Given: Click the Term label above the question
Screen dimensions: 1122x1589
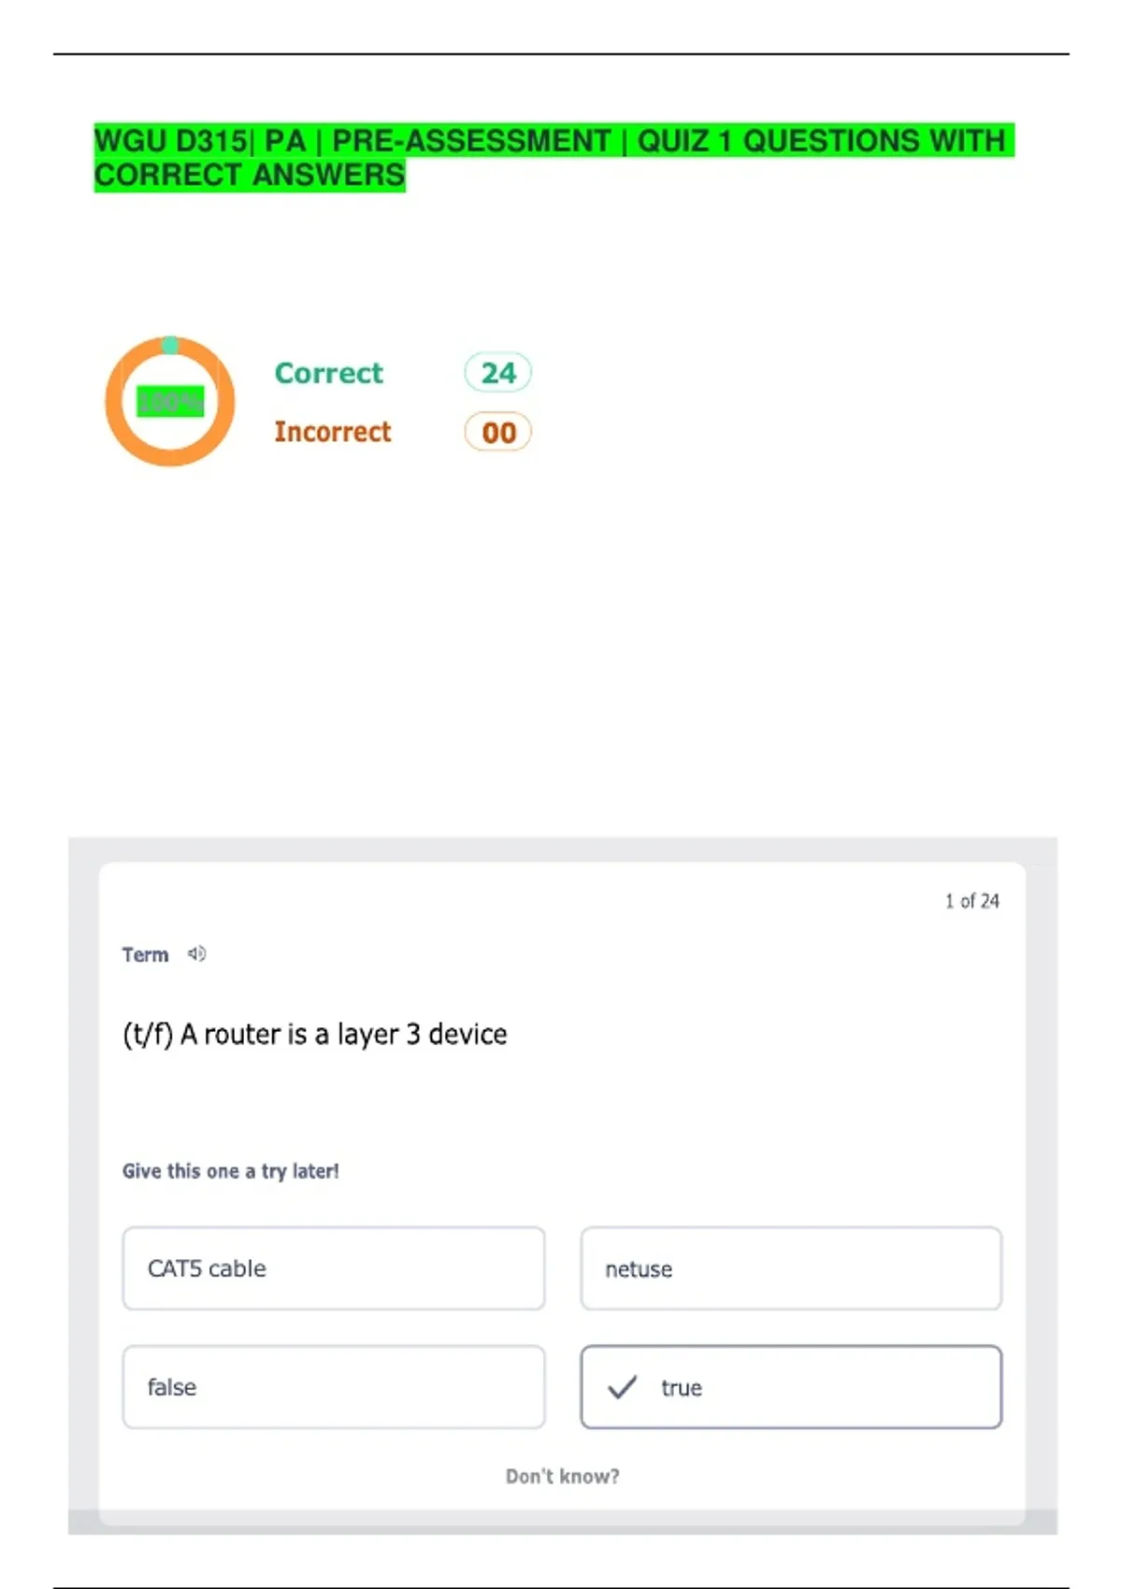Looking at the screenshot, I should tap(145, 954).
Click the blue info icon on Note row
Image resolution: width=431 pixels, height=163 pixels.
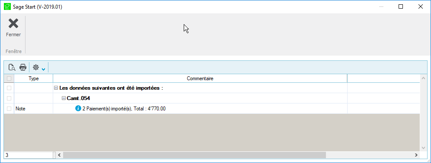pyautogui.click(x=78, y=109)
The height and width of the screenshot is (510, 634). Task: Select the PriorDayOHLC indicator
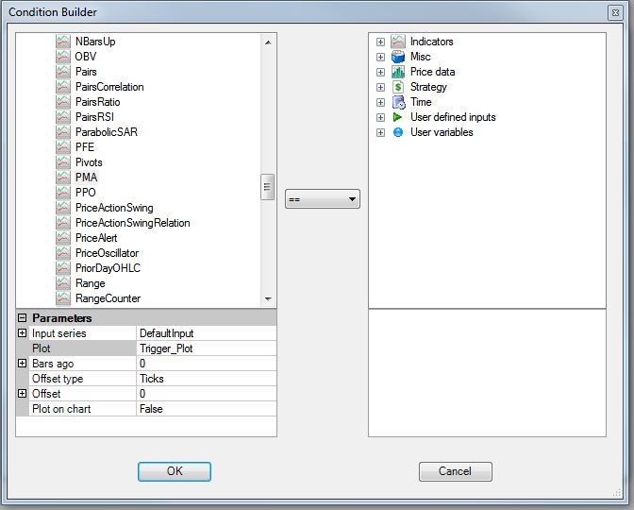108,268
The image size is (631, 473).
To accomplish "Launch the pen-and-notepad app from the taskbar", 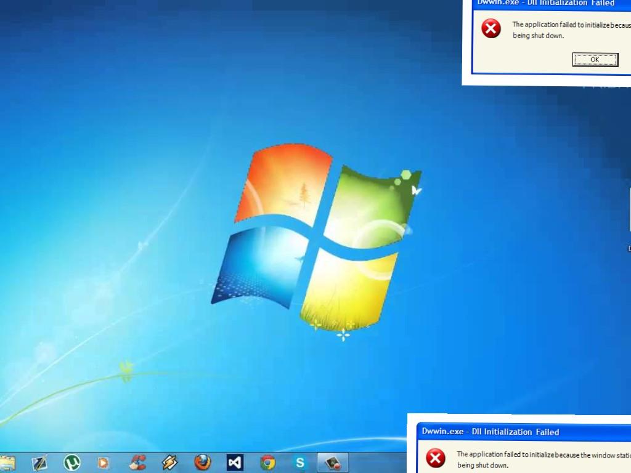I will click(39, 463).
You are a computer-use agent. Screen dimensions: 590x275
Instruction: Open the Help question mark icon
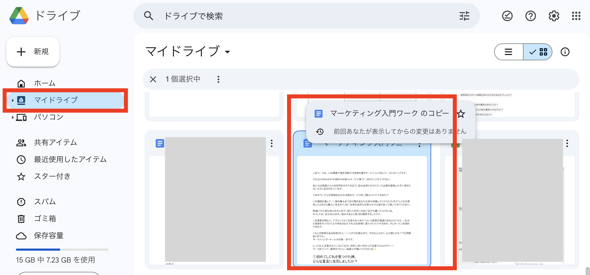pyautogui.click(x=530, y=16)

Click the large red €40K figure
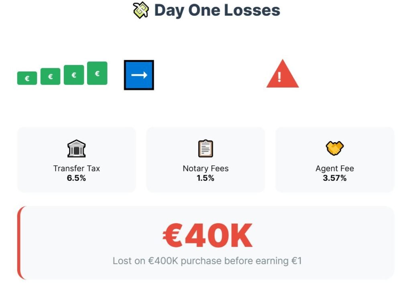208,236

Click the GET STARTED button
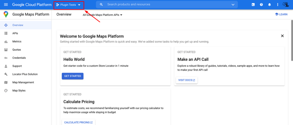click(x=73, y=76)
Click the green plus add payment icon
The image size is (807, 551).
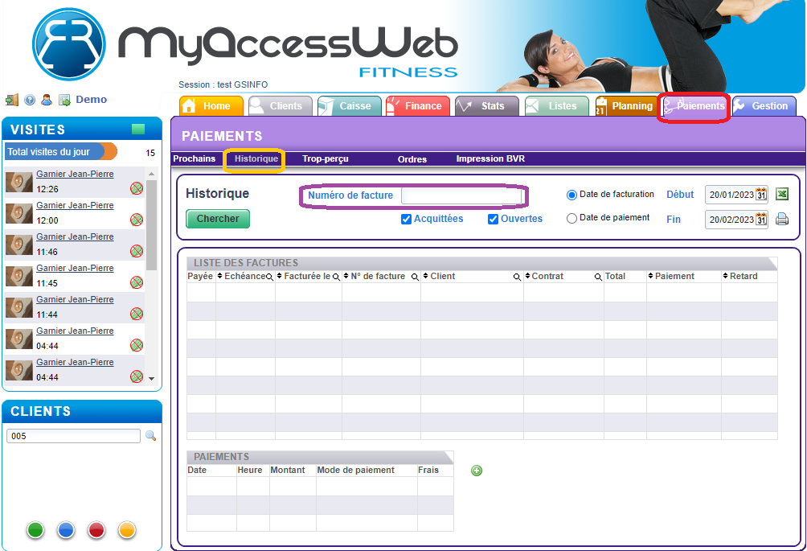click(477, 471)

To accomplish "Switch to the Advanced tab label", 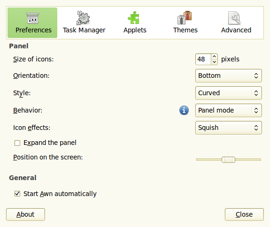I will pos(236,30).
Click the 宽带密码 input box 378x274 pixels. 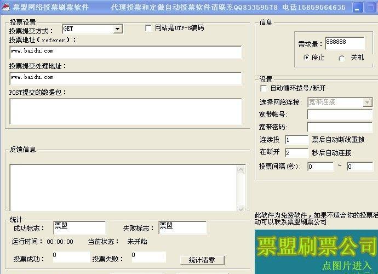(339, 127)
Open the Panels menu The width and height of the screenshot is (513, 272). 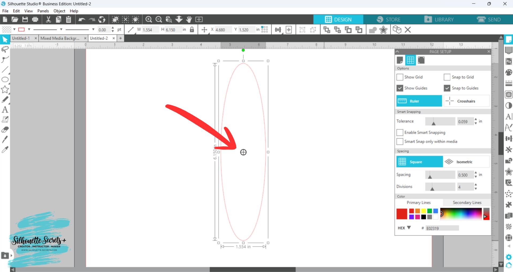click(43, 11)
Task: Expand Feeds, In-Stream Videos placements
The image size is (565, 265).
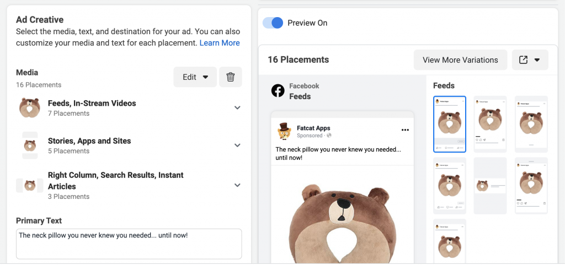Action: 237,108
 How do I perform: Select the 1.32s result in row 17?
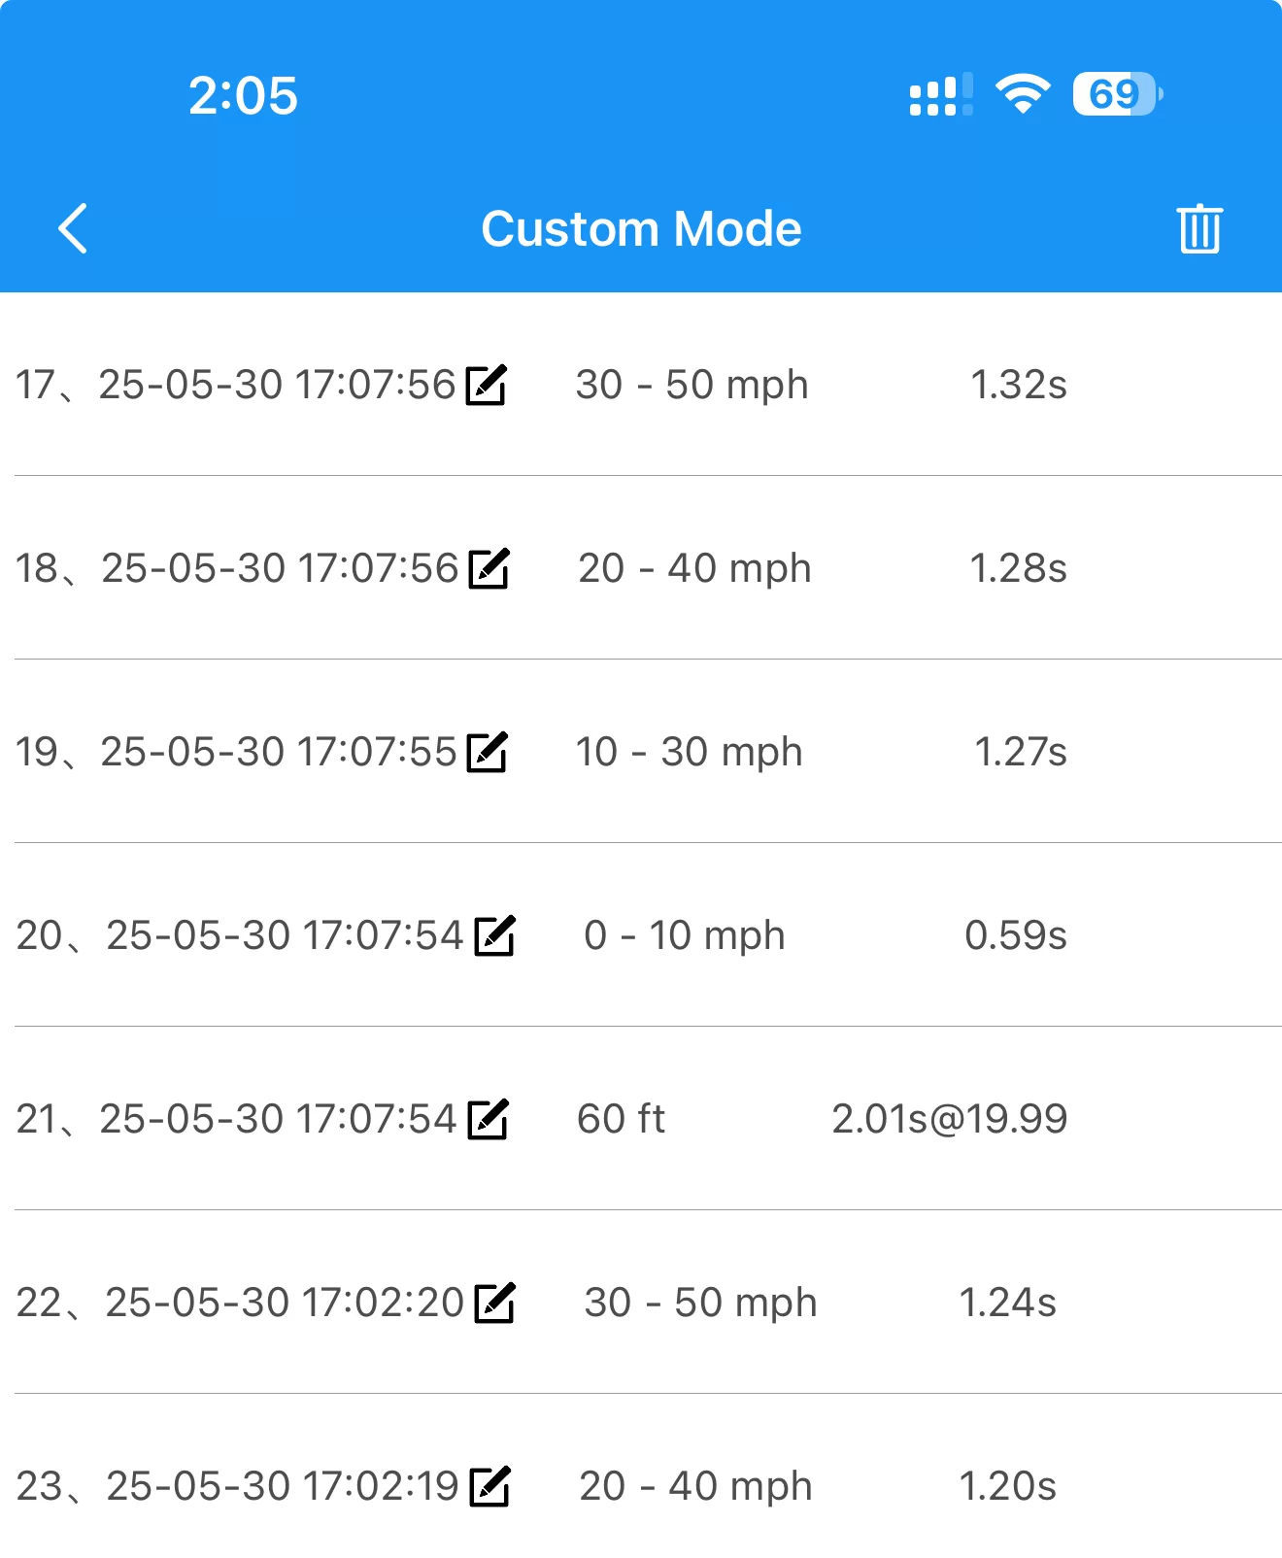click(1019, 385)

● EXERCISE
Retype exactly the lines from the line containing "Task: Expand Feeds, In-Stream" through the end of the entries above, including both ends, and leave every picture out.

● RESPONSE AREA
Task: Expand Feeds, In-Stream Videos placements
The image size is (565, 265).
Action: 237,108
 How do I perform: Select the 1.32s result in row 17?
click(1019, 385)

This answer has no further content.